Bramberg - Ein deutscher Urlauber hatte bei einem Wanderausflug mit seiner Familie in Österreich Glück im Unglück, als eine aggressive Kuh auf den 56-Jährigen losging und ihn in einen Fluss stieß.

Im österreichischen Bramberg ist es erneut zu einer gefährlichen Kuh-Attacke gekommen. Zum Glück konnte das Opfer sich retten. (Symbolbild)
Im österreichischen Bramberg ist es erneut zu einer gefährlichen Kuh-Attacke gekommen. Zum Glück konnte das Opfer sich retten. (Symbolbild)  © 123RF

Wie die Polizei Salzburg vermeldete, war der Deutsche am Freitag entlang des "Smaragdwanderweges" in Bramberg (Pinzgau) unterwegs, als er gleich zweimal attackiert wurde.

Zuerst habe das Tier ihm bei einer Engstelle den Weg versperrt. Als der Mann versuchte, an der Kuh vorbeizugehen, sei sie auf ihn losgegangen und habe ihn mit den Hörnern im Bauchbereich verletzt.

Bei einer zweiten Attacke schleuderte das Rind den Wanderer laut dem Bericht schließlich eine rund 1,5 Meter hohe Böschung hinunter in einen Fluss. Seine Ehefrau und zwei Enkelkinder hätten hilflos mit ansehen müssen, wie der 56-Jährige im Wasser landete.

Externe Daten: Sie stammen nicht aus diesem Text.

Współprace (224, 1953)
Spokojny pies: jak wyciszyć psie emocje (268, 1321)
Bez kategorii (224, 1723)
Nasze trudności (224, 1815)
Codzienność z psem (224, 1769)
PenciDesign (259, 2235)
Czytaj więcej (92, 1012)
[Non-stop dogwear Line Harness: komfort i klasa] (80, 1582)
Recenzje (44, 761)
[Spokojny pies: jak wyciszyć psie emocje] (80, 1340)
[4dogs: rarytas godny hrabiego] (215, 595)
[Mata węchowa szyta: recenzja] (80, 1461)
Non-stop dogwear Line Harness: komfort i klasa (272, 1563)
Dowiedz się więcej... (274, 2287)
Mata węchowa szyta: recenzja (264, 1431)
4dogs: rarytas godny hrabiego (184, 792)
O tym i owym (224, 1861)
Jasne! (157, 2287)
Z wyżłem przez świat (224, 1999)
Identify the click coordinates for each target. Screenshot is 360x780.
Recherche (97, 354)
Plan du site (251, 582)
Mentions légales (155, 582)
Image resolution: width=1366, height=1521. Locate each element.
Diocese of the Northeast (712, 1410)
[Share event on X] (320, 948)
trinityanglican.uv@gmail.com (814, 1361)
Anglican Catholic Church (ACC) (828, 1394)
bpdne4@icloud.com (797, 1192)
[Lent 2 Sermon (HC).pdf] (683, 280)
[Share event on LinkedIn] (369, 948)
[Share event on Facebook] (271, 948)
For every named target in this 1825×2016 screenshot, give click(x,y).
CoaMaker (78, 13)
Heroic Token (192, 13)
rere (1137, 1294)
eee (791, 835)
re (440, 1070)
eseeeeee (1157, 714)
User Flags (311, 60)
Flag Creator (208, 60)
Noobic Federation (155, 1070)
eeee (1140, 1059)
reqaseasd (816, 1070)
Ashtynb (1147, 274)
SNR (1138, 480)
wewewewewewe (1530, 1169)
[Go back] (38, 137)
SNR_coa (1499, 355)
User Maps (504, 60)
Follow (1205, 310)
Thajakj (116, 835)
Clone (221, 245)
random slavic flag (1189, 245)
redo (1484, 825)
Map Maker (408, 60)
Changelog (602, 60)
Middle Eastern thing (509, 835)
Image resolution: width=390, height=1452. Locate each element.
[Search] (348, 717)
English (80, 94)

Zum Glück konnte er sich aus eigener Kraft aus dem hochwasserführenden Fluss retten und wurde nur leicht verletzt. Laut Polizei war es die zweite Kuhattacke innerhalb weniger Tage.

Bereits am 17. Juni hatte sich in Bramberg ein ähnlicher Vorfall ereignet. Damals war ein 57-Jähriger von einem Tier mit den Hörnern im Oberschenkelbereich verletzt worden und zog sich massive Schürfwunden zu.